If it's a near perfect case, then how came I can't figure out what you're talking about?

Quote:
That's all the more reason to start now rather than postponing it.

That is precisely the alarmist "reasoning" used by people like Al Gore to call for a huge increase in a bureaucracy (and remember -- many bureaucrats don't really want to "solve" problems as much as "reform" them into new ones -- if "solved", they would be out of a job, or at the least, face reductions in staff, budget and influence).
What's the option? Sit in a burning house gathering information on possible ways to determine if there really is a fire, and if so, to assess the most cost-effective ways to put out the fire?

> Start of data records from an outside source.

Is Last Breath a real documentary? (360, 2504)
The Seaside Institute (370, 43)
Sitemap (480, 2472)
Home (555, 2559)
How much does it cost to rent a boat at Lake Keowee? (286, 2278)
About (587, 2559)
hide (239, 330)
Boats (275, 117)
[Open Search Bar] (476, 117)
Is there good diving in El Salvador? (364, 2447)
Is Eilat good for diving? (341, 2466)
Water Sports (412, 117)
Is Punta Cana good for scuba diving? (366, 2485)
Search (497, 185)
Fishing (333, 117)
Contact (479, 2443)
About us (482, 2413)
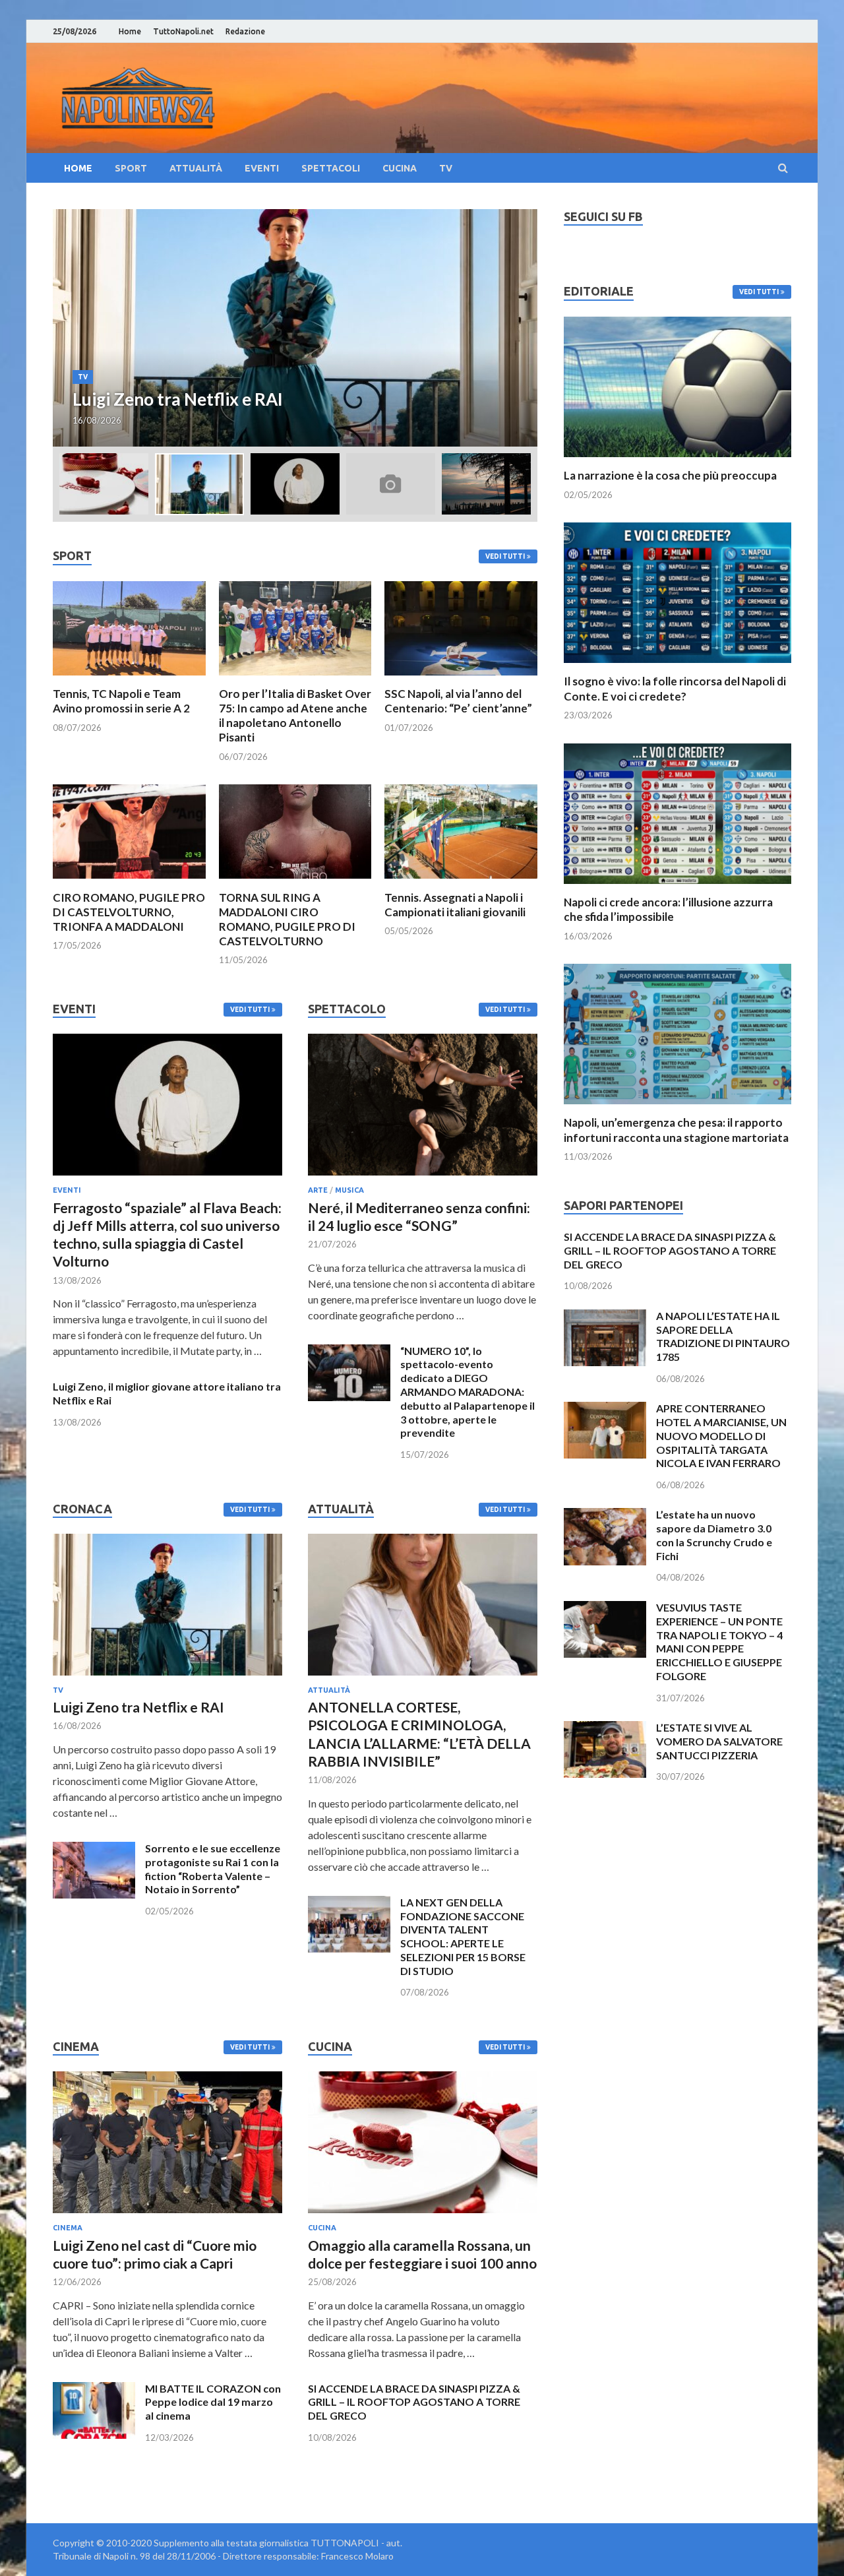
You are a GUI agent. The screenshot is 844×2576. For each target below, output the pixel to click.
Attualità (195, 168)
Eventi (262, 168)
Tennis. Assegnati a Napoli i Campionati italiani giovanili (455, 905)
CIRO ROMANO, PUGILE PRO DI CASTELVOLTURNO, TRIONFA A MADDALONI (129, 912)
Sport (131, 168)
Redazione (245, 31)
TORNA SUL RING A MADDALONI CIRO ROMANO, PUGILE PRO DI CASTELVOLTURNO (287, 919)
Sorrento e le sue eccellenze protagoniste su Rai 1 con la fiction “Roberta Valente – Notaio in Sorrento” (212, 1868)
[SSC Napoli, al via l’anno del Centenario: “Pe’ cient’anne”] (460, 678)
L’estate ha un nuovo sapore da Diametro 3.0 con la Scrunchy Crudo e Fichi (714, 1534)
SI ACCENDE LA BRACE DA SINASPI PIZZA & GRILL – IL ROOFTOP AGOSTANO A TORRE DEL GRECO (414, 2402)
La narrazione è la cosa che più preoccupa (670, 475)
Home (130, 31)
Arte (318, 1190)
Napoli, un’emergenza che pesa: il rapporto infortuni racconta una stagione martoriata (676, 1129)
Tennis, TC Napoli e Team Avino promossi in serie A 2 (121, 701)
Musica (349, 1190)
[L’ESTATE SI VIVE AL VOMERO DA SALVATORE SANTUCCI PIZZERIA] (605, 1728)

And by the way, although Al Gore is an easy target for political opponents because of his attempt to assert some leadership in this area, I've never read a single article or speech in which he argued for a bigger bureaucracy.

Quote:
I recognize that the continuing controversy over the issue of climate change is a major sore point here. But I have to point out that even as "traditionalist" a publication as the conservative standard National Review has acknowledged it;
As has the Department of Defense, which is spending billions of dollars to mitigate the already apparent effects of climate change on our defense preparedness. The reality of rapid climate change is simply no longer a controversy in the world of science... the house actually IS on fire, folks... and it hasn't been a big controversy for a decade. It's really only a controversy today in any major way in the domain of politics.

Quote:
the use of the more simplistic term "global warming" -- complete with emotional ads featuring cuddly polar bears, and imported European films like March of the Penguins used as an "end-run" to appeal to people too young to see the more-complicated part of the picture is what stokes the resentment of people who live a little closer to the constraints of "hard science" and "hard economics".
To put in a much needed correction to this debate, "global warming" is not an alternative wording for "climate change." Global warming is only one aspect of climate change, and climate change is just one aspect of the rapid environmental changes that are being recorded all over the world.

Again, I just can't see the throughline in your post. How does mining pollution > mafia > SUVs > Al Gore > March of the Penguins = resentment of some people? And who are those people anyway, and are you really talking about yourself there, and if so, what is your issue, actually?